Graph Signal Processing (GSP) is an emerging topic devoted to extend usual signal processing tools (Fourier analysis, filtering, denoising, compression, ...) to signals “living” on graphs rather than on the time line, and to exploit mathematical and algorithmic tools on usual graphs, in order to better represent and manipulate these signals. Toy applications of GSP concepts on music content in music resequencing and music inpainting are illustrating this trend.

From exploratory experiments, first observations point towards the following hypotheses :

  • local and non-local structures of a piece are highlighted in the adjacency matrix built from a simple time-frequency representation of the piece,

  • the first eigenvectors of the graph Laplacian provide a rough structural segmentation of the piece,

  • clusters of frames built from the eigenvectors contain similar, repetitive sound sequences.

The goal of Valentin Gillot's PhD is to consolidate these hypotheses and investigate further the topic of Graph Signal Processing for music, with more powerful conceptual tools and experiments at a larger scale.

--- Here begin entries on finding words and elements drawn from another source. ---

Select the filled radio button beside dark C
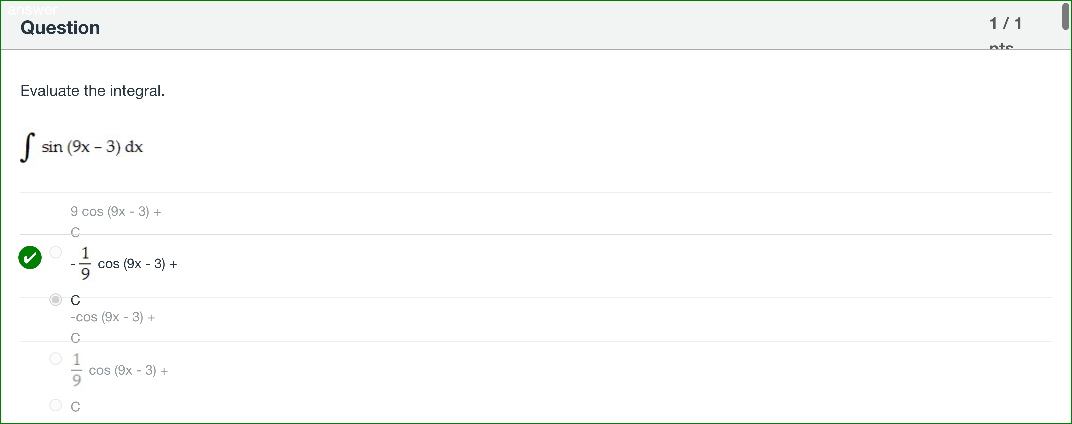 coord(55,299)
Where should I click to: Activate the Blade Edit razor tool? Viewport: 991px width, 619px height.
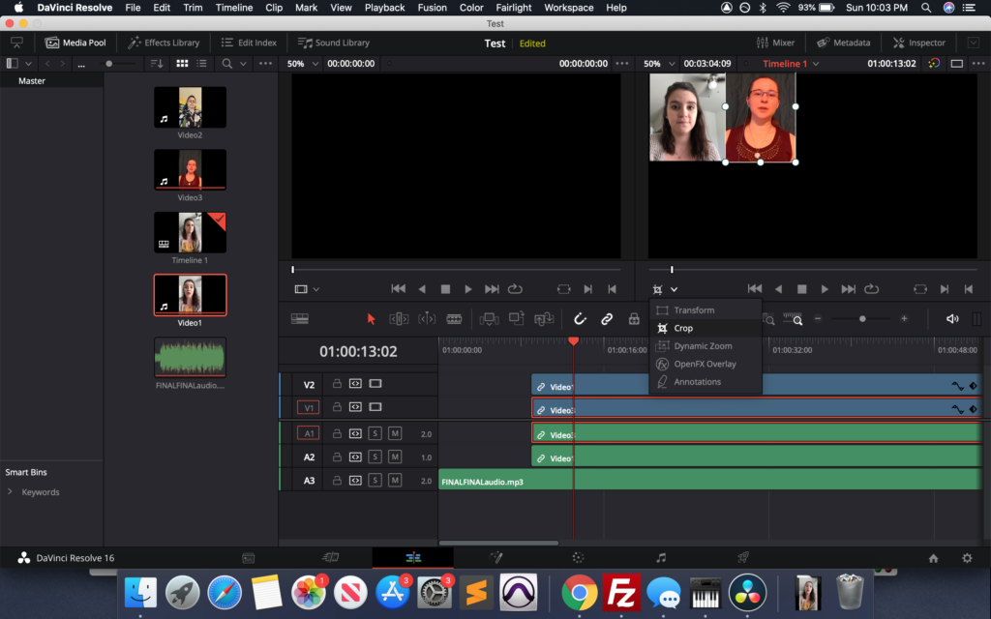tap(454, 319)
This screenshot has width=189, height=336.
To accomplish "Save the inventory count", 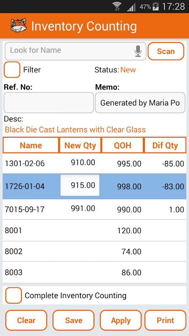I will [74, 320].
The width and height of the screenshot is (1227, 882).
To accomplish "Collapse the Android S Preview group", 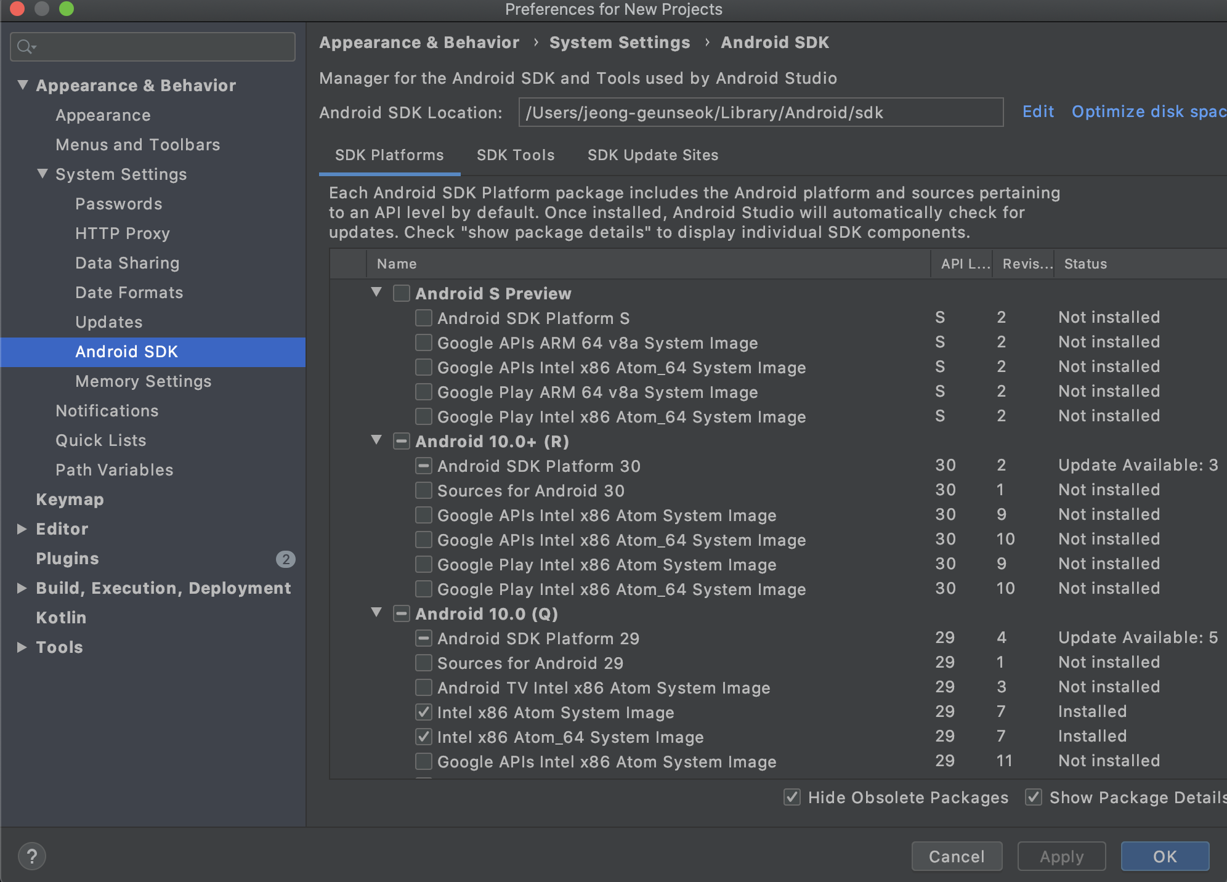I will [376, 293].
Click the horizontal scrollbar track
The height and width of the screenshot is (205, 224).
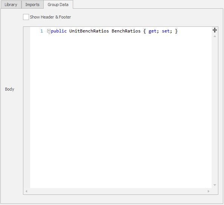117,191
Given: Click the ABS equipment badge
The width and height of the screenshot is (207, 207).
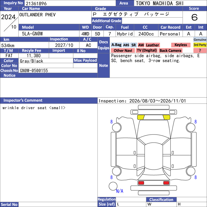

The core of the work will consist in designing a methodology and implement an evaluation framework so as to (i) compare different descriptors and similarity measures and their capacity to capture relevant structural information in music pieces or collection of pieces, (ii) explore the structure of musical pieces by refining the frame clustering process, in particular with a multi-resolution approach, (iii) identify salient characteristics of graphs in relation to mid-level structure models and (iv) perform statistics on the typical properties of the similarity graphs on a large corpus of music in relation to music genres and/or composers.

By the end of the PhD, we expect the release of a specific toolbox for music composition, remixing and repurposing using the concepts and algorithms developed during the PhD.